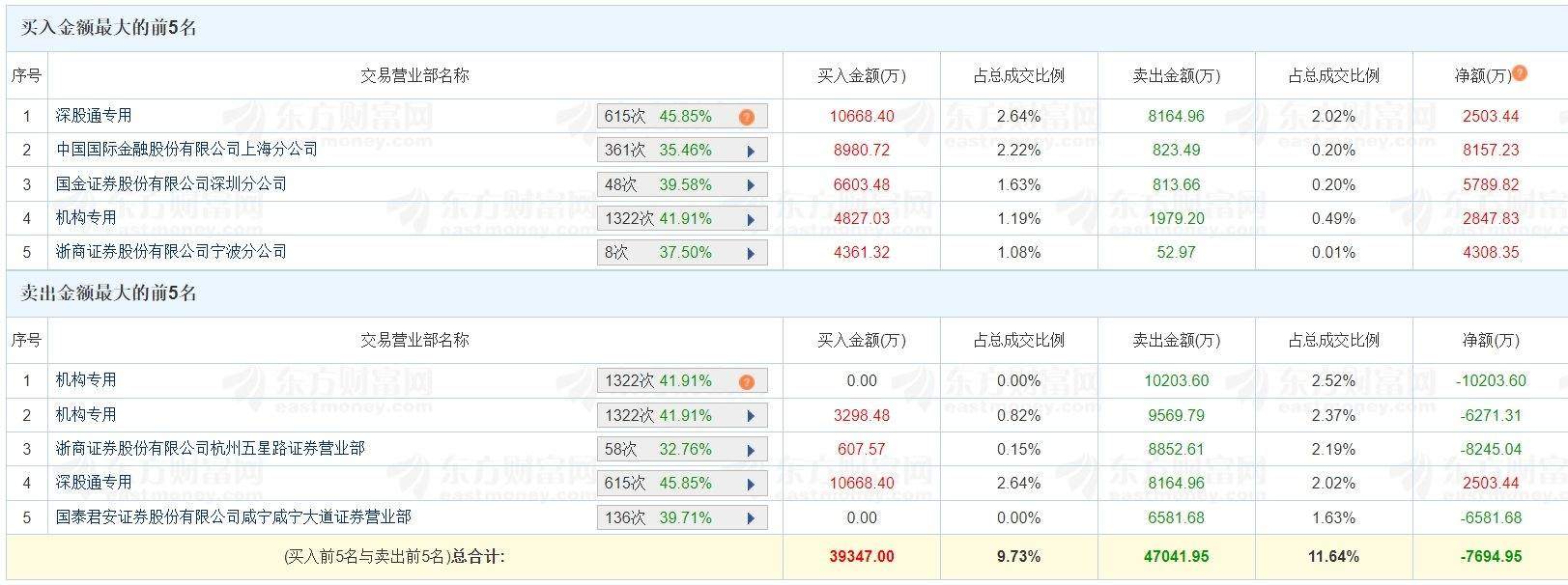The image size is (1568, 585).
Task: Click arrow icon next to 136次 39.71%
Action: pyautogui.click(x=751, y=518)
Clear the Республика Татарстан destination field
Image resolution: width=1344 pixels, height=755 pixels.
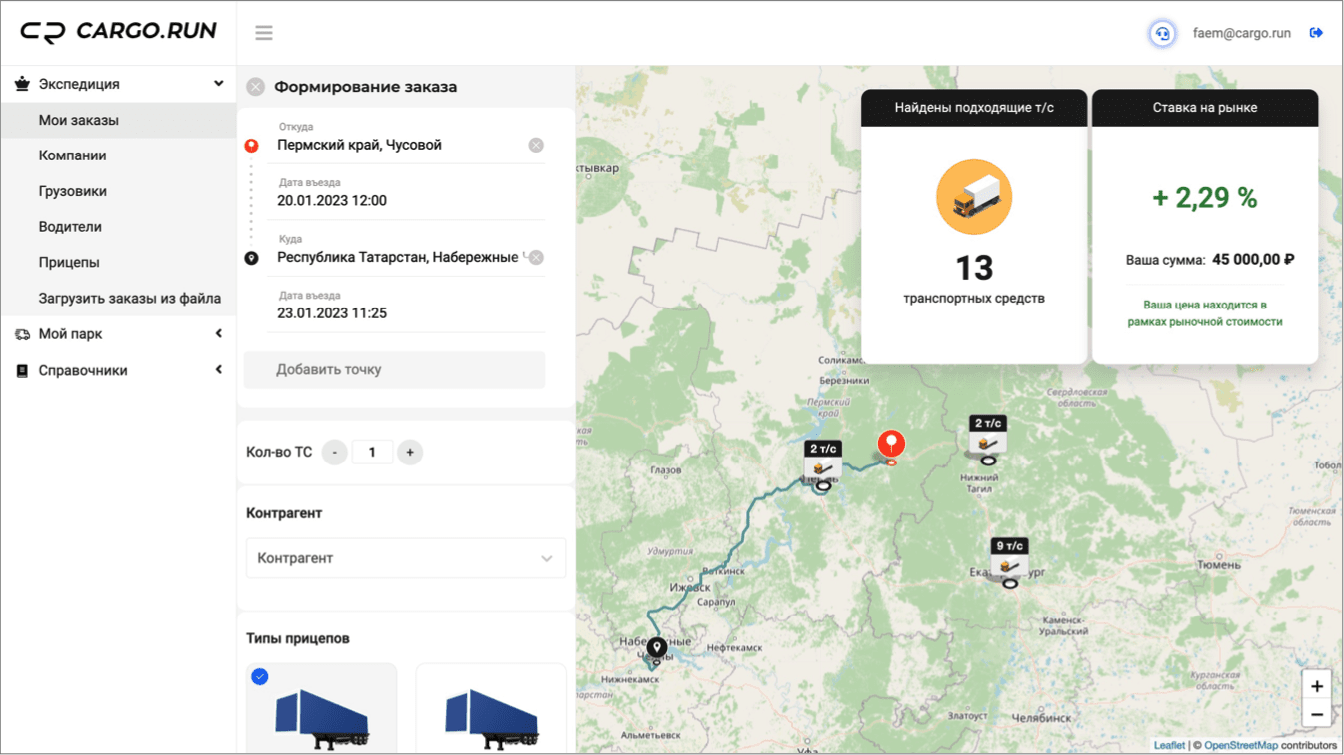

+++++

**WHAT THE EXERCISE ASKS:** Retype the listing above word for word, without any changes, and leave out the pictures.

**SOLUTION FOR THIS TASK:**
The image size is (1568, 585).
Task: Click arrow icon next to 136次 39.71%
Action: pyautogui.click(x=751, y=518)
Clear the Республика Татарстан destination field
Image resolution: width=1344 pixels, height=755 pixels.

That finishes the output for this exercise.